Copy out every one of the records below word for word, keeping each line as it stands.

==================================================

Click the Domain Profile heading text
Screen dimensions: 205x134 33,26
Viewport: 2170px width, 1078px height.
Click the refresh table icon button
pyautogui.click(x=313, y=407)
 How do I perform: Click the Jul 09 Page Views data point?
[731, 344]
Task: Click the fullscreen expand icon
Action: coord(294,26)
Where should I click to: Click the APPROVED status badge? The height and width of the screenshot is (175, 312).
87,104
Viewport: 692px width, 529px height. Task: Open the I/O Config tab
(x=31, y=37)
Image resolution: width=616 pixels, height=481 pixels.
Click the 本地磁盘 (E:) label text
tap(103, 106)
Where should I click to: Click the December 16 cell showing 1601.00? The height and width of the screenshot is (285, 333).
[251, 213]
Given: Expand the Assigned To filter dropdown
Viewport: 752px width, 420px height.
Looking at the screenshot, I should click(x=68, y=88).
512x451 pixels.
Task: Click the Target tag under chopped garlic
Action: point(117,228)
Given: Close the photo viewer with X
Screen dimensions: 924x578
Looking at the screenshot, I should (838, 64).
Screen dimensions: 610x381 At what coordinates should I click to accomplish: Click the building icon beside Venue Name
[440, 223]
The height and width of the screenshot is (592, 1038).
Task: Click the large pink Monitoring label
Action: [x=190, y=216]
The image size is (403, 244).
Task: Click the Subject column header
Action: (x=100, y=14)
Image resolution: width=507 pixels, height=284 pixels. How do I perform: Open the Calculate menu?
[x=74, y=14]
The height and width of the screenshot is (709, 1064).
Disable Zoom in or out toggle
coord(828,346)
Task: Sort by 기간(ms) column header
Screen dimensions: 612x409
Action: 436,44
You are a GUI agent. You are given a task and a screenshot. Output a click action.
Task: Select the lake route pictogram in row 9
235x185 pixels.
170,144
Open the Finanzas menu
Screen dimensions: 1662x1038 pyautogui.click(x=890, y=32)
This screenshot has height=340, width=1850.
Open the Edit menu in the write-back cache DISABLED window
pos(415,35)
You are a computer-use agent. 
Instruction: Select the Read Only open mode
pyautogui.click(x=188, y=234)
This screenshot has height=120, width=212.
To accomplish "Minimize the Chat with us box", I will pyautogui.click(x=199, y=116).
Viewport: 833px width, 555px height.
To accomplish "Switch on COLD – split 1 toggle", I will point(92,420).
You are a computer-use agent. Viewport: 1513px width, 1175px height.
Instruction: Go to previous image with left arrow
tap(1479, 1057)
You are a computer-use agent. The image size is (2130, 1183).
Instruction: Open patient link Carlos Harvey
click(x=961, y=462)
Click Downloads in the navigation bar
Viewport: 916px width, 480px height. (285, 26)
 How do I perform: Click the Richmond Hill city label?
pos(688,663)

==================================================

FULL OUTPUT —
Click the Domain Profile heading text
Screen dimensions: 205x134 33,26
Viewport: 2170px width, 1078px height.
Click the refresh table icon button
pyautogui.click(x=313, y=407)
 How do I perform: Click the Jul 09 Page Views data point?
[731, 344]
Task: Click the fullscreen expand icon
Action: coord(294,26)
Where should I click to: Click the APPROVED status badge? The height and width of the screenshot is (175, 312).
87,104
Viewport: 692px width, 529px height. Task: Open the I/O Config tab
(x=31, y=37)
Image resolution: width=616 pixels, height=481 pixels.
Click the 本地磁盘 (E:) label text
tap(103, 106)
Where should I click to: Click the December 16 cell showing 1601.00? The height and width of the screenshot is (285, 333).
[251, 213]
Given: Expand the Assigned To filter dropdown
Viewport: 752px width, 420px height.
Looking at the screenshot, I should click(x=68, y=88).
512x451 pixels.
Task: Click the Target tag under chopped garlic
Action: point(117,228)
Given: Close the photo viewer with X
Screen dimensions: 924x578
Looking at the screenshot, I should (838, 64).
Screen dimensions: 610x381 At what coordinates should I click to accomplish: Click the building icon beside Venue Name
[440, 223]
The height and width of the screenshot is (592, 1038).
Task: Click the large pink Monitoring label
Action: [x=190, y=216]
The image size is (403, 244).
Task: Click the Subject column header
Action: (x=100, y=14)
Image resolution: width=507 pixels, height=284 pixels. How do I perform: Open the Calculate menu?
[x=74, y=14]
The height and width of the screenshot is (709, 1064).
Disable Zoom in or out toggle
coord(828,346)
Task: Sort by 기간(ms) column header
Screen dimensions: 612x409
Action: 436,44
You are a GUI agent. You are given a task and a screenshot. Output a click action.
Task: Select the lake route pictogram in row 9
235x185 pixels.
170,144
Open the Finanzas menu
Screen dimensions: 1662x1038 pyautogui.click(x=890, y=32)
This screenshot has height=340, width=1850.
Open the Edit menu in the write-back cache DISABLED window
pos(415,35)
You are a computer-use agent. 
Instruction: Select the Read Only open mode
pyautogui.click(x=188, y=234)
This screenshot has height=120, width=212.
To accomplish "Minimize the Chat with us box", I will pyautogui.click(x=199, y=116).
Viewport: 833px width, 555px height.
To accomplish "Switch on COLD – split 1 toggle", I will point(92,420).
You are a computer-use agent. Viewport: 1513px width, 1175px height.
Instruction: Go to previous image with left arrow
tap(1479, 1057)
You are a computer-use agent. The image size is (2130, 1183).
Instruction: Open patient link Carlos Harvey
click(x=961, y=462)
Click Downloads in the navigation bar
Viewport: 916px width, 480px height. (285, 26)
 How do I perform: Click the Richmond Hill city label?
pos(688,663)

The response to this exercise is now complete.